Henry kept Christmas at Westminster, and early in January 1156 sailed from Dover for Normandy, his last act before leaving being to re-create Aubrey de Vere, who the previous year had paid 500 marks to be High Chamberlain of England,[11] Earl of Oxford. At the beginning of the next month he met Louis VII. on the borders of France and Normandy and did homage to him for all his continental possessions, including Anjou and Maine, which his brother Geoffrey claimed under his father’s will. Geoffrey, persisting in his claims and refusing Henry’s offers of compensation, garrisoned his castles of Loudun, Chinon, and Mirabeau. By the beginning of July the two latter were in the king’s hands, and Geoffrey had agreed to be content with retaining Loudun and a money pension. Shortly afterwards the people of Nantes and Lower Brittany expelled their ruler, Count Hoel, and elected Geoffrey in his place. Henry gladly assented to the election, and upon Geoffrey’s death in 1158 successfully enforced his own claims, as heir to his brother, against Conan, Earl of Richmond and Count of Upper Brittany.

The king’s first daughter, Maud, had been born at London early in the summer, and towards the end of August Queen Eleanor crossed from England and joined her husband in Anjou. The court returned to England in April 1157, and a short tour was made through the eastern counties, the king wearing his crown in state at Bury St. Edmunds on 19th May and staying the following week at Colchester. In continuation of his former policy he now caused William de Warenne, Earl of Surrey, to surrender the castles of Norwich and Pevensey, which he had hitherto retained, apparently compensating him by further additions to his great estates in Norfolk.[12] Earl Hugh of Norfolk was also deprived of his castles, and in Essex one of Earl Geoffrey’s strongholds was destroyed.

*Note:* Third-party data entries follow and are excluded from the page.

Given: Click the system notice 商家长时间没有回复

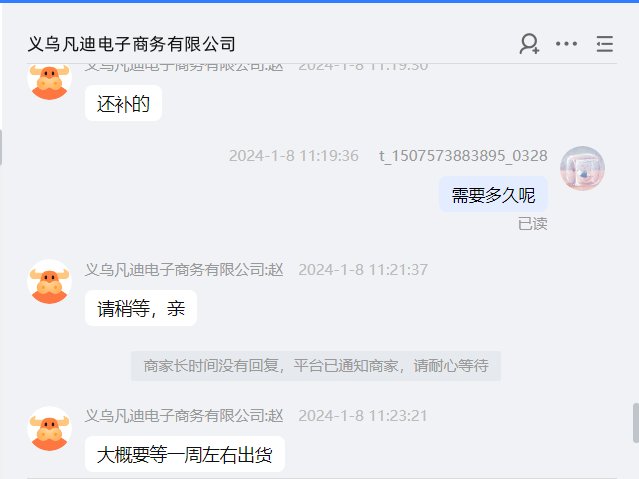Looking at the screenshot, I should pos(316,366).
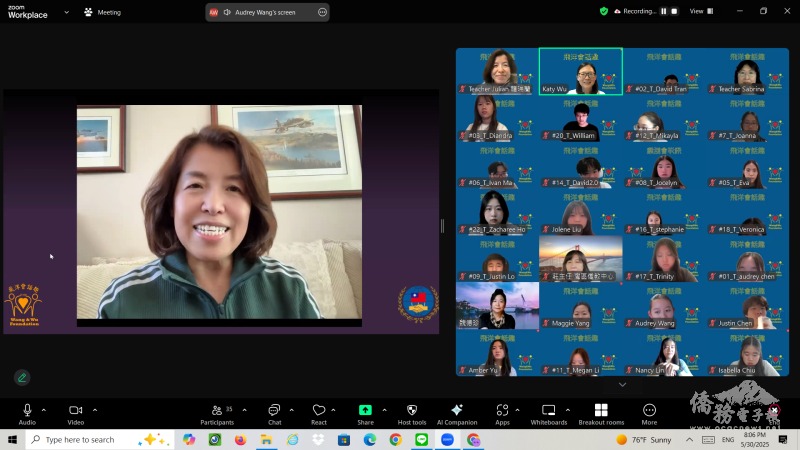The image size is (800, 450).
Task: Open Breakout rooms
Action: point(601,411)
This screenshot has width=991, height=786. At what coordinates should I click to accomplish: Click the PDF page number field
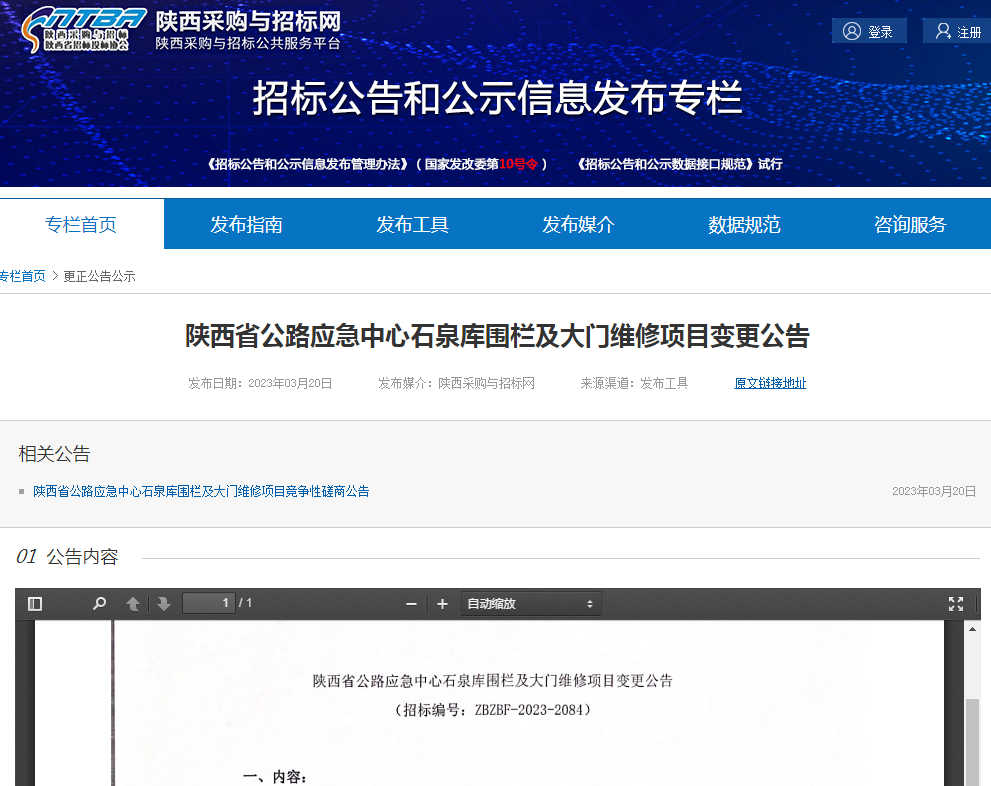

Henry was now so firmly established on the throne that he could insist upon a far more important resumption of territory, and accordingly he demanded from the young King Malcolm of Scotland the cession of Northumberland, Westmoreland, and Cumberland. Malcolm, unable to offer any effective resistance to his demands, travelled south through Yorkshire and Lincolnshire to the castle of the Peak. Meanwhile Henry, after holding a council on 17th July at Northampton, where he left the queen, was moving westwards. The two kings met at the Peak and passed on together to Chester, where Malcolm formally restored the northern counties, receiving in exchange the earldom of Huntingdon, for which he did homage to Henry. The Scottish king then returned to his own country to repress the rebellion raised by his nobles in indignation at his surrender to the English demands, while Henry completed his arrangements for the invasion of North Wales.

CHAPTER III

THE WELSH WARS

The Welsh, who had been brought into at least nominal subjection by the strong hand of Henry I., were not slow to avail themselves of England’s weakness under Stephen to regain their liberty. Unfortunately the chief result of the removal of foreign control was the increase of those internal disputes which had always formed so large a part of the nation’s history.[13] Prince warred with prince, brother against brother, and cousin against cousin; treachery was met with treachery, and in the end the inevitable appeal of a disappointed claimant for foreign assistance against his successful rival brought an English army into Welsh soil once more. Owain Gwynedd, king of North Wales, had exiled his brother Cadwalader and seized his possessions, and it was on the pretext of restoring Cadwalader that Henry assembled his forces at Chester and prepared for the invasion of Wales in the summer of 1157.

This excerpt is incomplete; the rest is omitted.